TASK TO CARRY OUT:
Every entry, exactly as given, must be retyped.

GIVEN RECORDS:
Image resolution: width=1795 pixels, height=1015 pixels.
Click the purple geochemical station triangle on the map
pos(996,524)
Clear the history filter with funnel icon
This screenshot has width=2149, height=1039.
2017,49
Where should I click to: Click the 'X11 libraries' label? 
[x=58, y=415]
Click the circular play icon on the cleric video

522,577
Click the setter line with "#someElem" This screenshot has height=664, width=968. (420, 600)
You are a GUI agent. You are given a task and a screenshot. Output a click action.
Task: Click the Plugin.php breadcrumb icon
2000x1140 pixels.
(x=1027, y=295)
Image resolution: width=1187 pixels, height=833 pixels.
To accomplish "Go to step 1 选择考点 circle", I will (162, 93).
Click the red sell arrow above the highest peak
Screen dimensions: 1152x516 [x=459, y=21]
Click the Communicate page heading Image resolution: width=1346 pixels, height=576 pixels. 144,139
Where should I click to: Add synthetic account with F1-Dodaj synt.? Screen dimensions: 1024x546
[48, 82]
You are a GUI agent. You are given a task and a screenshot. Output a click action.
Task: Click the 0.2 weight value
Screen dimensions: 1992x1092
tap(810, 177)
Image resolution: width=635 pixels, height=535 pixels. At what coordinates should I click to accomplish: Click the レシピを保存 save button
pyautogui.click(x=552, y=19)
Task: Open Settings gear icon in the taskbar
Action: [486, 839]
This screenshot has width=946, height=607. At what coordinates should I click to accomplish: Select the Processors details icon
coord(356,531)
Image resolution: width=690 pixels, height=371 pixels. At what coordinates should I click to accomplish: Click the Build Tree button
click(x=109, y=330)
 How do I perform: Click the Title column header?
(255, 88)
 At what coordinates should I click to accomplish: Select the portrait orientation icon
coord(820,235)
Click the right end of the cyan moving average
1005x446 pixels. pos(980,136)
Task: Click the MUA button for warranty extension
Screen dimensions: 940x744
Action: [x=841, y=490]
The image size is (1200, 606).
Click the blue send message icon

ANSWER BELOW:
Image resolution: width=1795 pixels, height=1015 pixels.
Click the purple geochemical station triangle on the map
pos(996,524)
Clear the history filter with funnel icon
This screenshot has width=2149, height=1039.
2017,49
Where should I click to: Click the 'X11 libraries' label? 
[x=58, y=415]
Click the circular play icon on the cleric video

522,577
Click the setter line with "#someElem" This screenshot has height=664, width=968. (420, 600)
You are a GUI agent. You are given a task and a screenshot. Output a click action.
Task: Click the Plugin.php breadcrumb icon
2000x1140 pixels.
(x=1027, y=295)
Image resolution: width=1187 pixels, height=833 pixels.
To accomplish "Go to step 1 选择考点 circle", I will (162, 93).
Click the red sell arrow above the highest peak
Screen dimensions: 1152x516 [x=459, y=21]
Click the Communicate page heading Image resolution: width=1346 pixels, height=576 pixels. 144,139
Where should I click to: Add synthetic account with F1-Dodaj synt.? Screen dimensions: 1024x546
[48, 82]
You are a GUI agent. You are given a task and a screenshot. Output a click action.
Task: Click the 0.2 weight value
Screen dimensions: 1992x1092
tap(810, 177)
Image resolution: width=635 pixels, height=535 pixels. At what coordinates should I click to accomplish: Click the レシピを保存 save button
pyautogui.click(x=552, y=19)
Task: Open Settings gear icon in the taskbar
Action: [486, 839]
This screenshot has width=946, height=607. At what coordinates should I click to accomplish: Select the Processors details icon
coord(356,531)
Image resolution: width=690 pixels, height=371 pixels. At what coordinates should I click to accomplish: Click the Build Tree button
click(x=109, y=330)
 How do I perform: Click the Title column header?
(255, 88)
 At what coordinates should I click to accomplish: Select the portrait orientation icon
coord(820,235)
Click the right end of the cyan moving average
1005x446 pixels. pos(980,136)
Task: Click the MUA button for warranty extension
Screen dimensions: 940x744
Action: [x=841, y=490]
The image size is (1200, 606).
Click the blue send message icon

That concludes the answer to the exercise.